Unsupervised learning is a type of machine learning algorithm used for drawing inferences from the datasets consisting of input data without labeled responses. In a simple language we can say it is the type of machine learning used for finding hidden patterns without any external input. We only have the raw data. It finds structures and relationship between data.
Sometimes, it may not be practicable to provide information about the types of data that a computer system will be receiving. Therefore, supervised learning may not be appropriate in the cases where computer systems need regular information regarding new types of data. For example, the hackers performing hacking attacks on financial systems or bank servers have a tendency of changing their patterns and nature regularly. The unsupervised learning can be more suitable for such scenarios because systems need to learn quickly from attacks and should conclude the possible upcoming attacks.
Unsupervised learning methods are used in bioinformatics for sequence analysis and genetic clustering; in data mining for sequence and pattern mining; in medical imaging for image segmentation; and in computer vision for object recognition. With the help of unsupervised learning we can make our data more organized and readable. The best example of unsupervised learning is the image recognition feature of Facebook.
Whenever we upload any picture on Facebook, the Facebook suggests us name of the person present with us in the picture, so that the person present in the picture could be tagged. Now it suggests us the name by taking the picture of that particular person and matches with our picture.

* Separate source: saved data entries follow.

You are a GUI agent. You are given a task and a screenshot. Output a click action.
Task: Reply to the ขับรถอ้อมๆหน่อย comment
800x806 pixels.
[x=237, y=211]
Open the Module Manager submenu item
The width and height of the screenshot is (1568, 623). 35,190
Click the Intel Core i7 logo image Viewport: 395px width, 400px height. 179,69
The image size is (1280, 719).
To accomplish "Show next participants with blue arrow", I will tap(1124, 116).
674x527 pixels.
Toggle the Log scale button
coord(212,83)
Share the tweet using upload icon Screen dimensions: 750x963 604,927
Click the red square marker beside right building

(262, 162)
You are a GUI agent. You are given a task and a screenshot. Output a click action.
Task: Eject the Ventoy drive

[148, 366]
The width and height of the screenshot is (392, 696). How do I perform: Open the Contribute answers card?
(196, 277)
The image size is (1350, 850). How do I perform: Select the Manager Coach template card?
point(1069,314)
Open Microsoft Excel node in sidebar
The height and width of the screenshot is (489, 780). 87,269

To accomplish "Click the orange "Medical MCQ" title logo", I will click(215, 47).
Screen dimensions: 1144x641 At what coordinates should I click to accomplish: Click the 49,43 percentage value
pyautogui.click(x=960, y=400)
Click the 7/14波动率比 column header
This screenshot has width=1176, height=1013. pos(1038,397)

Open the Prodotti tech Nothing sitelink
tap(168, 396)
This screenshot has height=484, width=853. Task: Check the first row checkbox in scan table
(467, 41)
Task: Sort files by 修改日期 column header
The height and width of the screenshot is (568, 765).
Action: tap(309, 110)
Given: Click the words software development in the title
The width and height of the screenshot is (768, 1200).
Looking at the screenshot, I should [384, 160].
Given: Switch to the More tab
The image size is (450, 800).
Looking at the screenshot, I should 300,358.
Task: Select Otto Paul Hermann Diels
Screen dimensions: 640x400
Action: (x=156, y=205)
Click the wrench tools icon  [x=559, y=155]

Cluster analysis is the most common method in unsupervised learning. It is the process where similar entities are grouped together. The goal of this unsupervised machine learning technique is to find similarities in the data point and group similar data points together.
It is used for the analysis of exploratory data and for finding the hidden patterns within the data. We model these clusters by using a measure of similarity (metrics such as Euclidean or probabilistic distance).
The common clustering algorithms are as follows:
· Hierarchical clustering: In this, a multilevel hierarchy of clusters is built by creating a cluster tree.
· K-Means clustering: In this, the data is partitioned into k distinct clusters on the basis of distance from the centroid of a cluster. We can also say that it is used to predict sub-groups from a given dataset.
· Gaussian mixture model: In this, the clusters are modeled as a mixture of multivariate normal density components.
· Self-organizing maps: uses neural networks that learn the topology and distribution of the data
· Hidden Markov models: In this, observed data is used to recover the sequence of states.
Why should we use Clustering?
When we group similar entities jointly, then we outline the characteristics of different groups. In other words, this gives us the insight about the underlying patterns of different groups. The grouping of unlabeled data have many applications, such as, we can easily identify the various groups or segments of customers in order to increase the profits. One more example is about the grouping of documents that belong to the same subject.
Clustering is also used to reduce the dimensionality of the data when you are dealing with a copious number of variables.
Working of clustering algorithm?
There are many algorithms that are developed for implementing this algorithm but let us talk about the following in this post:
1. K-mean Clustering
2. Hierarchical Clustering
K-mean Clustering: The prediction in K-mean clustering depends on the number of cluster centers present and on the nearest mean value (Euclidean distance) between observations. We use K-means in customer segmentation, insurance fraud detection and cost modeling. The working of K-means is as follows:
1. It starts with K as the input. K is basically a number which shows how many clusters we want to form. If K=3 then there will be three clusters and if K=4, then there will be four clusters.
2. Now, with the help of the Euclidean distance (it is used to find which centroid is closest to each data point) between data points and centroids (central point of the given dataset), we will assign each data point to its closest cluster.
3. We then recalculate the cluster center.
4. We will repeat step 2 and 3 until no additional changes takes place.
· It is quite easy to understand and is robust.
· When datasets are distinct then this algorithm gives the best result.
We use this method of unsupervised learning for predicting subgroups within data. We do so by finding the distance between every data point and their nearest neighbor. Then each data point is linked to its neighbor. Unlike K-mean clustering Hierarchical clustering we start by assigning each data points to their own cluster. In the next step, it combines two closest data points and merges them together to one cluster.
1. At first, we assign every data point its own cluster.
2. Then, by using the Euclidean distance we find the cluster’s closest pair and after that we merge them into single cluster.
3. The distance between two nearest clusters is calculated and joined until all points are clustered in to single cluster.
In this technique, we decide the best possible number of clusters by noticing which horizontal line can cut the vertical lines without intersecting a cluster and covers the maximum distance. We can find sub-groups b the help of dendrogram.
Dendrogram: Dendrogram is a tree diagram (basically used in biology for showing the cluster between genes or samples) which is used for depicting the hierarchical cluster- the relationship between similar set of data. It can be row or a column graph.